- Born: Andre Parker Washington, D.C.
- Genres: R&B, hip hop
- Years active: 2000 -present
- Label: Murder Inc.

= Chink Santana =

American R&B musician

Andre Parker, known by his stage name Chink Santana, is an American R&B record producer from Washington, D.C. He is known for co-producing albums including Ashanti (2002), by singer of the same name, as well as its follow-up, Chapter II (2003). He also co-wrote and produced tracks on Judgement Days (2005), the second album by English singer Ms. Dynamite.

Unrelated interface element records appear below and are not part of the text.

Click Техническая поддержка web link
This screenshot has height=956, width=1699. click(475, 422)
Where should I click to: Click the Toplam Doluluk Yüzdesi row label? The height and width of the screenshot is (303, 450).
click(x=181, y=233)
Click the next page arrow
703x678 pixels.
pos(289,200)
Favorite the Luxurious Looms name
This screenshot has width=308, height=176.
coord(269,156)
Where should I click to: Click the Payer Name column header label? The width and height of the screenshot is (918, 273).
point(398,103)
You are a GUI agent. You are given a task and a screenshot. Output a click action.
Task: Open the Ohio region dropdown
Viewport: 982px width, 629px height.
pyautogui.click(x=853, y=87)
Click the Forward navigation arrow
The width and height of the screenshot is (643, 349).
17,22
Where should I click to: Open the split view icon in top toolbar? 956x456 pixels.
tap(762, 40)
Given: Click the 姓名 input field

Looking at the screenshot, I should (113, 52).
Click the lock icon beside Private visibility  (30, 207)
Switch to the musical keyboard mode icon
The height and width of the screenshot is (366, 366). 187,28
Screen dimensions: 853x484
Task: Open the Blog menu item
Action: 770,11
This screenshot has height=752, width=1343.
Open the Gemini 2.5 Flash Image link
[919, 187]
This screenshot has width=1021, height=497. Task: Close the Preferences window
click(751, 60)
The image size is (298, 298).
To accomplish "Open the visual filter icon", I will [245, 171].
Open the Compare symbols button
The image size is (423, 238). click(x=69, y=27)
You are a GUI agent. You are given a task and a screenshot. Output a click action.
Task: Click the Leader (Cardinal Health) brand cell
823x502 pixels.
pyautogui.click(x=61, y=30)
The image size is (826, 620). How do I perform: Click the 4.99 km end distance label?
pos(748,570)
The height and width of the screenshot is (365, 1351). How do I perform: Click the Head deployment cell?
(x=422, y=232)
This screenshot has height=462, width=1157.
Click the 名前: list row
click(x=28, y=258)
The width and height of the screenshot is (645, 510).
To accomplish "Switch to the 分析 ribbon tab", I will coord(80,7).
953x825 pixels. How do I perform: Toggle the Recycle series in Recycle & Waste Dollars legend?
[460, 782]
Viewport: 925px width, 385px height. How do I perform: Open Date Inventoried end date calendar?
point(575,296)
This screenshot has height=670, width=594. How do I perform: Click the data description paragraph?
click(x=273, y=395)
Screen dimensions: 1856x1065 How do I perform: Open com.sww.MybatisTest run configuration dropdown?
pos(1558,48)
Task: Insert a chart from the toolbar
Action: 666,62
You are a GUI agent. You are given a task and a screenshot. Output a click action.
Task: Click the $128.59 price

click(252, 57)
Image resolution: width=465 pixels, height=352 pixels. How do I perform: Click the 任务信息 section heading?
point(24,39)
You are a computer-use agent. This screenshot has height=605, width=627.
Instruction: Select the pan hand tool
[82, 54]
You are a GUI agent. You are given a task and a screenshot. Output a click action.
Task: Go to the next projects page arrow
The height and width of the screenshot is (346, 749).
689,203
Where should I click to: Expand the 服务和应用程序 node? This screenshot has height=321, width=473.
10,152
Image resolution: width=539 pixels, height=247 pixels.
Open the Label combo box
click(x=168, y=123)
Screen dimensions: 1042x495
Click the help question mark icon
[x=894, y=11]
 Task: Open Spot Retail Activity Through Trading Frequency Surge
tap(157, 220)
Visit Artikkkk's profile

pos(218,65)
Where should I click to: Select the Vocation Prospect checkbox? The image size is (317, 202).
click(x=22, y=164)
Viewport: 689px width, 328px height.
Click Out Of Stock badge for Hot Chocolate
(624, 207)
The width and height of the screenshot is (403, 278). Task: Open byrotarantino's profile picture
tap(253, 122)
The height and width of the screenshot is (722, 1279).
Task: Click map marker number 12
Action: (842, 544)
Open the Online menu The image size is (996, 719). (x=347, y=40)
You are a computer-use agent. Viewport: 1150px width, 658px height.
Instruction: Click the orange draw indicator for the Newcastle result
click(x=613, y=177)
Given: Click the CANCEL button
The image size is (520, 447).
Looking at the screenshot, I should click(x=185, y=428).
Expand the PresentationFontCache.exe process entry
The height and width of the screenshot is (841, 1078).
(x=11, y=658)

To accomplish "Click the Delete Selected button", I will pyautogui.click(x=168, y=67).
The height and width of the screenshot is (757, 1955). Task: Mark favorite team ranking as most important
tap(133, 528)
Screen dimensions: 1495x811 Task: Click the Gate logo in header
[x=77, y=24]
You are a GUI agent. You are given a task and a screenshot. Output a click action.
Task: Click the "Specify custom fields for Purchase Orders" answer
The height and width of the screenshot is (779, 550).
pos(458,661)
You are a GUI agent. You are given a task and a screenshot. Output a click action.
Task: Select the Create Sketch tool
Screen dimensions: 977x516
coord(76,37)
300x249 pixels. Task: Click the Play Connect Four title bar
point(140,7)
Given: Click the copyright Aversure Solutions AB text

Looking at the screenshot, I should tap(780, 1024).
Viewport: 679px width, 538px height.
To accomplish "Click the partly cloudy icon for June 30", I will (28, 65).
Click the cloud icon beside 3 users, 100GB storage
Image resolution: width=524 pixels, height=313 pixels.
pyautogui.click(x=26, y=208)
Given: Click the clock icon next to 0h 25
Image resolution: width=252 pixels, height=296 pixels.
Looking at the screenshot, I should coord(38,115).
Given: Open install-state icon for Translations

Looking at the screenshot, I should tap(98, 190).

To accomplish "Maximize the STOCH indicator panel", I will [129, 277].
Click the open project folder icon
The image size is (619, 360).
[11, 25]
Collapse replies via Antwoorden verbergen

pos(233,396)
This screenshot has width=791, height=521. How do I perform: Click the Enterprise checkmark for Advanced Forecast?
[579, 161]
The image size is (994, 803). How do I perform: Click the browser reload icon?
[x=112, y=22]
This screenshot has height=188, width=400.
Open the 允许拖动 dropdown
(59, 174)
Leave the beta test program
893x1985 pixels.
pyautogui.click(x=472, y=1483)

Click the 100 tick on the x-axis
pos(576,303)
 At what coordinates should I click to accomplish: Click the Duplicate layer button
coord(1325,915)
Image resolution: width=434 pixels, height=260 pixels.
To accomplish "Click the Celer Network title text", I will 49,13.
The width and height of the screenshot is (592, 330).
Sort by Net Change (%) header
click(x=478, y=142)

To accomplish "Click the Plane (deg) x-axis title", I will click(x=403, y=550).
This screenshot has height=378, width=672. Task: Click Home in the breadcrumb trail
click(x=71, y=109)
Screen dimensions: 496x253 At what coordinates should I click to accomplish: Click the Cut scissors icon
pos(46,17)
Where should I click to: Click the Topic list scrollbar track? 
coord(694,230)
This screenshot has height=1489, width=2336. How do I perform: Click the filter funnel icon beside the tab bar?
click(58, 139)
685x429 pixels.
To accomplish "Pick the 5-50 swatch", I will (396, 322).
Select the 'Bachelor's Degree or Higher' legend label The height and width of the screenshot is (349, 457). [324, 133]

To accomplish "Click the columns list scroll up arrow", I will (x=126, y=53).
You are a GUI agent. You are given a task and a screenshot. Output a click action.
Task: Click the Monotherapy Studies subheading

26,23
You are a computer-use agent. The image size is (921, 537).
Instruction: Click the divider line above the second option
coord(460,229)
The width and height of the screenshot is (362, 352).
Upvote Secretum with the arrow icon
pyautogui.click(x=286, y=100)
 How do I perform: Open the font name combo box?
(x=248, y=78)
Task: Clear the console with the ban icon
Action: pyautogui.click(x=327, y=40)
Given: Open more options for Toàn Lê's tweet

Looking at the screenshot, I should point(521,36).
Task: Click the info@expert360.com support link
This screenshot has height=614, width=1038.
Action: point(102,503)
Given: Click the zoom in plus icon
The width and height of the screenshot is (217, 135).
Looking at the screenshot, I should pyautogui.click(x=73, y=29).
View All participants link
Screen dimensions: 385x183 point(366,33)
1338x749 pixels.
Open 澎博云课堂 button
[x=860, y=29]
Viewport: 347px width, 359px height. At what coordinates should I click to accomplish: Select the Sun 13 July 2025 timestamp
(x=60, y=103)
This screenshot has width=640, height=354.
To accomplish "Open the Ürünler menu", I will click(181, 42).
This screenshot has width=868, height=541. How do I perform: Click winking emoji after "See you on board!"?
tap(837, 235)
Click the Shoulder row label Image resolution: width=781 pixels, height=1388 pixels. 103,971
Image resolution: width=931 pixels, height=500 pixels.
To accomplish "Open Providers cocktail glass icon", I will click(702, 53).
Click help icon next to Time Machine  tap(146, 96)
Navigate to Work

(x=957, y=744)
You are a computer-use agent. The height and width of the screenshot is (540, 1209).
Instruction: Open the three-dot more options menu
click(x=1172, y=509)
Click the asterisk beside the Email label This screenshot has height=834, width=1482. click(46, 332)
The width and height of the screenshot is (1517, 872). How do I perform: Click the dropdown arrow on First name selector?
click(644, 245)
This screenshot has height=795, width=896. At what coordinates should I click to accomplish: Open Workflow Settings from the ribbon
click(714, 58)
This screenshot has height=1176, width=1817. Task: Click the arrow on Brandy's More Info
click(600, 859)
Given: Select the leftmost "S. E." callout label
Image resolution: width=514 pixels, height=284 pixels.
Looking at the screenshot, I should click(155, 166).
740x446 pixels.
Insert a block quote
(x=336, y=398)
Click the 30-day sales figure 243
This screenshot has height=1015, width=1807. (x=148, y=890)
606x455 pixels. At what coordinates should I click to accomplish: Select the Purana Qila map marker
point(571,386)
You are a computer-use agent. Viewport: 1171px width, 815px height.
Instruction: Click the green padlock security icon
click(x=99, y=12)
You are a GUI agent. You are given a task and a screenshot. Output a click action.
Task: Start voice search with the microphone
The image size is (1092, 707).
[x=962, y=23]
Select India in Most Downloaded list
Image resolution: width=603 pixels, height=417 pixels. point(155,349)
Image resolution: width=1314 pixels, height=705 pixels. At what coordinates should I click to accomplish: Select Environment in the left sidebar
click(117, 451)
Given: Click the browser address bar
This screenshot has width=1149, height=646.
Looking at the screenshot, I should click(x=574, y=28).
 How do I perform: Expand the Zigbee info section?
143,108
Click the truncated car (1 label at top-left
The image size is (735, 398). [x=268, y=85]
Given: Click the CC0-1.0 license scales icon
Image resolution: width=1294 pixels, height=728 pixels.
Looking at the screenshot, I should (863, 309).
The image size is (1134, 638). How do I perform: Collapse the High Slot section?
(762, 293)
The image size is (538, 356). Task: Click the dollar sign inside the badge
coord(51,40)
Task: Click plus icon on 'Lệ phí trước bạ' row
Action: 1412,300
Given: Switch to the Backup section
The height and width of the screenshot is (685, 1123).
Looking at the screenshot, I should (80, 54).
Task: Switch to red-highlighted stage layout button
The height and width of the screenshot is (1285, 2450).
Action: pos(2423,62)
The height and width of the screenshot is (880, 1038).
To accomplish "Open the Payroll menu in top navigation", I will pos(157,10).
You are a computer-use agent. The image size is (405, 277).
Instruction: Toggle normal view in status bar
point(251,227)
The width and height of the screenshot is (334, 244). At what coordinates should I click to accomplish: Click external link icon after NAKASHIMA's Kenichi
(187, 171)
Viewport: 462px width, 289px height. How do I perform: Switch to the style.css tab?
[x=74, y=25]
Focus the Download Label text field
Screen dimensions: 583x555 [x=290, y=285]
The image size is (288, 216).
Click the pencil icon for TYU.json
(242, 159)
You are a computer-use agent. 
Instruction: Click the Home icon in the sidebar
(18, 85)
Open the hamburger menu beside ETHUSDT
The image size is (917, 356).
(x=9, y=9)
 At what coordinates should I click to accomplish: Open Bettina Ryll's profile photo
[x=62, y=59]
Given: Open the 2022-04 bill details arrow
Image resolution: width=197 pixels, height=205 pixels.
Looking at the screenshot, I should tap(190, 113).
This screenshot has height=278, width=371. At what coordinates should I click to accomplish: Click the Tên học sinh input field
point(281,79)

He guest appeared on Jim Jones' 2009 single "Perfect Day", having also co-produced several of Jones' albums beginning with Hustler's P.O.M.E. (Product of My Environment) (2006).

==Early career==

Originally from Washington, D.C., Santana was an original member of the rap group CCOC (Cap City Outzyda Clique) and a member of the Junkyard Band. Chris Gotti, brother of Irv Gotti, of Murder Inc. Records heard an independent release by CCOC and, impressed with Santana's production work, brought him into the record label.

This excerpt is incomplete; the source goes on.